Consegna scritta A:
Ricopia senza alcuna modifica il tratto del testo su adolescenti e web che va da "Lo sanno bene" fino a "scenari, ambienti, clima.".
Consegna scritta B:
Riprendi il testo su adolescenti e web dal punto in cui si ferma e portalo avanti.

Testo di partenza:
--------
Partiamo da una considerazione ormai onnipresente nell’ infiltrazione digitale nelle nostre vite che mette in primo piano come oggi, se lo desideriamo, riusciamo a sapere tutto e di tutti. Con un semplice touch, basta immettere l’informazione [sia esso un nome o un cognome o un immagine] nello Sherlock Holmes googliano e riusciamo a scovare qualcosa, a trovare almeno un indizio [vuoi anche che esso sia assenza totale di informazioni che denotano nel gergo adolescenziale scarsa popolarità] per orientare la ricerca su aspetti particolari di quel o quei personaggi, sui luoghi da essi frequentati, sulle immagini che hanno diffuso in rete, nella capillarità di eventi e nessi che il web lega in modo indissolubile nell’arte che le è più usuale, ovvero quella di connettere.
Lo sanno bene gli adolescenti che nella diffusione e nell’inseguimento di selfie, video e storie su Instagram seguono in fila, come tanti piccoli indiani Sioux, le tante orme tracciate dal gruppo adolescenziale nella poliedrica vastità di un territorio che cambia in modo repentino scenari, ambienti, clima.
I genitori pre-digitali d’altra parte, sanno bene quanto il gruppo in adolescenza sia compatto e solidale soprattutto per far forza e struttura alla contrapposizione con l’adulto, punto di riferimento e per questo di scontro e critica nel momento in cui si confronta con il desiderio/timore di abbattere, mettere alla prova, sperimentare in modo rocambolesco il polo di appoggio, o il trampolino di lancio, che spinge in alto e permette finalmente di provare a spiccare il volo finalmente da soli. Processo naturale, dinamicamente ricercato per il giro di boa verso i lidi della quotidianità adulta, ricercata, bramata e criticata quando si è dall’altra parte.
C’è un però nel web, lo sappiamo e lo abbiamo ripetuto più volte, la via d’ingresso ci appare sempre chiara ma gli effetti del nostro agire digitale nell’ingranaggio mediatico possiamo captarli soltanto nel ritorno nelle nostre vite reali. In questo caso il gruppo adolescenziale perde la sua compattezza fisica di argine e fortezza chiusa e si espande nel gioco degli specchi e dei riflessi mediatici dove tutto può essere amplificato, caricato e espanso prendendosi beffa degli argini consolidati, del tempo e dello spazio.
--------
Dati grezzi:
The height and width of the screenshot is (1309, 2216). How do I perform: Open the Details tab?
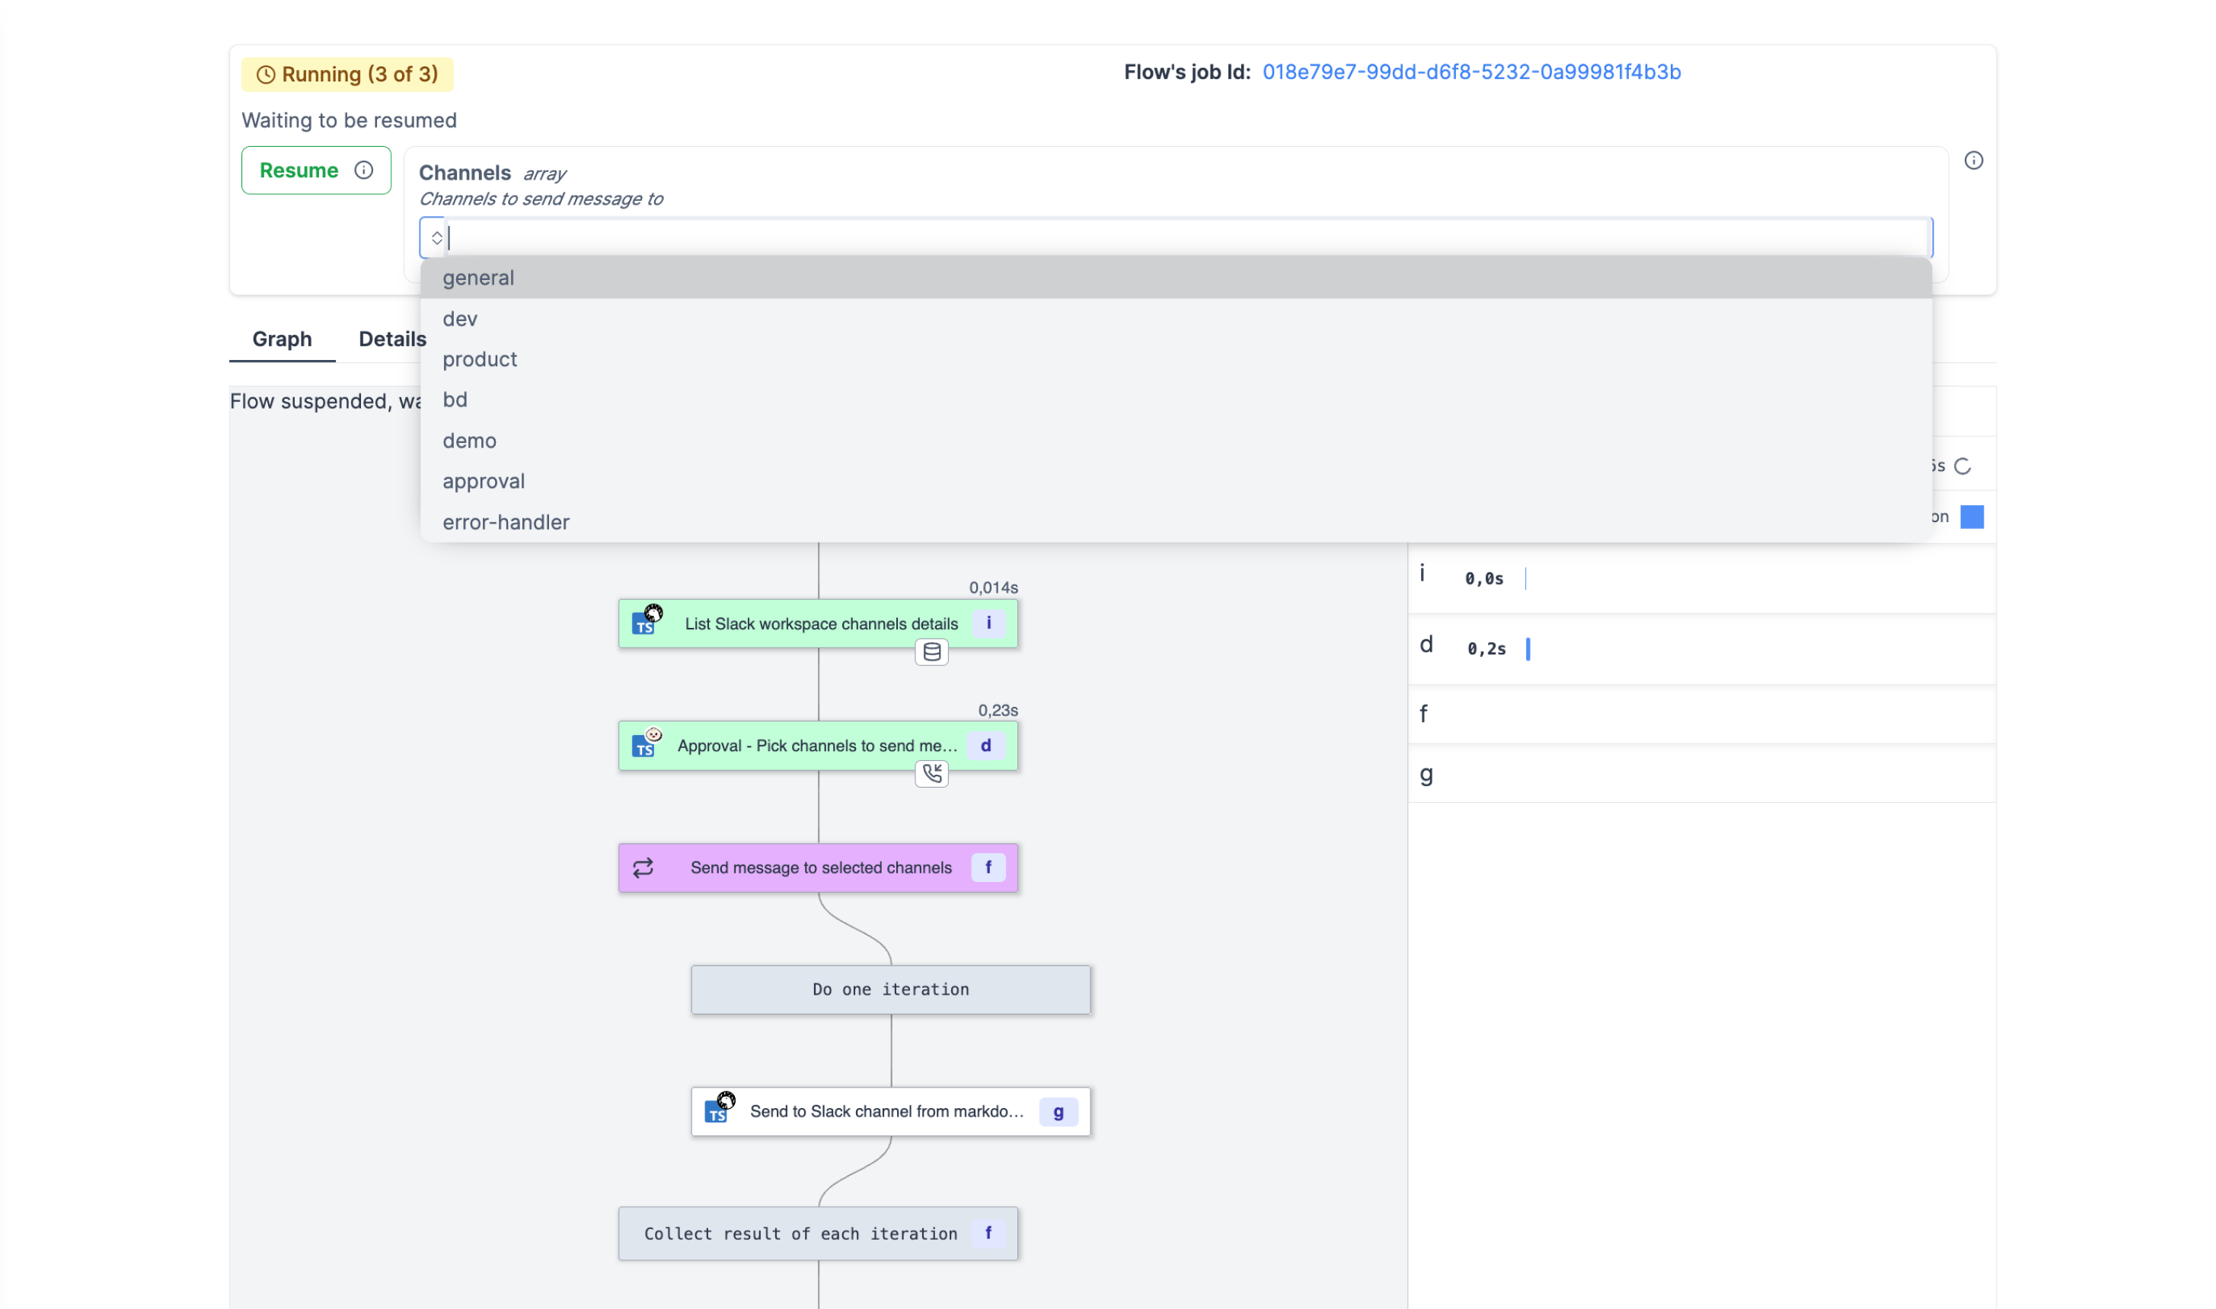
--------
Risultato atteso A:
Lo sanno bene gli adolescenti che nella diffusione e nell’inseguimento di selfie, video e storie su Instagram seguono in fila, come tanti piccoli indiani Sioux, le tante orme tracciate dal gruppo adolescenziale nella poliedrica vastità di un territorio che cambia in modo repentino scenari, ambienti, clima.

Risultato atteso B:
Nella cassa di risonanza digitale anche il confronto/scontro tra genitori e figli, assume toni alti e si carica di voci fuori campo che immettono ulteriore confusione, noti stonate, alla già di per sé difficile traversata dell’autonomia e dello svincolo generazionale dei bambini ormai divenuti grandi, e dei grandi che si trovano alle prese con l’arduo bilancio di essere stati bravi e corretti genitori.
Genitori e figli a confronto che trovano nel web uno spazio in cui riconoscersi, aggrapparsi e compattarsi creando gruppi di appartenenza apparentemente distinti ma talmente evanescenti che, nelle connessioni digitali, si legano a vicenda e si aggrovigliano sommando confusione alla confusione, logorando confini generazionali e orientando la critica e il giudizio su parametri nuovi che vengono diffusi, gridati, urlati nelle pagine web.
Facebook prima era territorio adolescenziale ora è principalmente terreno adulto e per tale motivo diventa per i giovani la motivazione principale per direzionarsi su un social diverso, in questo caso Instagram, nel quale si parla principalmente con il loro slang iconico e rappresentativo per trasmettere ciò che si pensa, chi si è, dove si sta andando e cosa si sta facendo.
Adolescenti che partono, adulti che seguono e nelle peregrinazioni mediatiche alcuni di loro, compattandosi in gruppi con caratteristiche di appartenenza similari, ritrovano un loro fare adolescenziale e perdono di vista il loro ruolo educativo e formativo che dovrebbe rimanere tale anche sotto le spinte del vento di ribellione e distacco, nel quale il giudizio e critica è nella messa a verifica del ruolo genitoriale piuttosto che su comportamenti di regressione.
Nei discorsi dei ragazzi, a scuola, nei gruppi, negli stessi social, sta emergendo sempre più con maggiore chiarezza quanto i figli rimangano sbigottiti dai comportamenti poco educativi dei genitori che li imitano nelle pubblicazioni di selfie e immagini ritoccate in cui emerge in modo preponderante l’allontanamento del loro essere rivolti a loro e la centratura nel ritrovare aspetti del loro stesso sé giovanile ormai lontano.
Nel momento in cui mi espongo e l’invito ad esporsi nel web assume toni esponenziali, mi metto nelle condizioni di essere osservato, a volte compreso altre giudicato, in un proliferare di like ma anche di commenti negativi, derisioni, rispetto ad una forma che mostro e che ingloba un contenuto che ha difficoltà ad essere visto e il più delle volte, soprattutto per gli adolescenti viene celato. Occhi puntati questa volta sul gruppo, che segue, giudica fornisce indicazioni e nuovi linguaggi, che forse per la prima volta nella storia, il gruppo degli adulti tende ad emulare e far propri.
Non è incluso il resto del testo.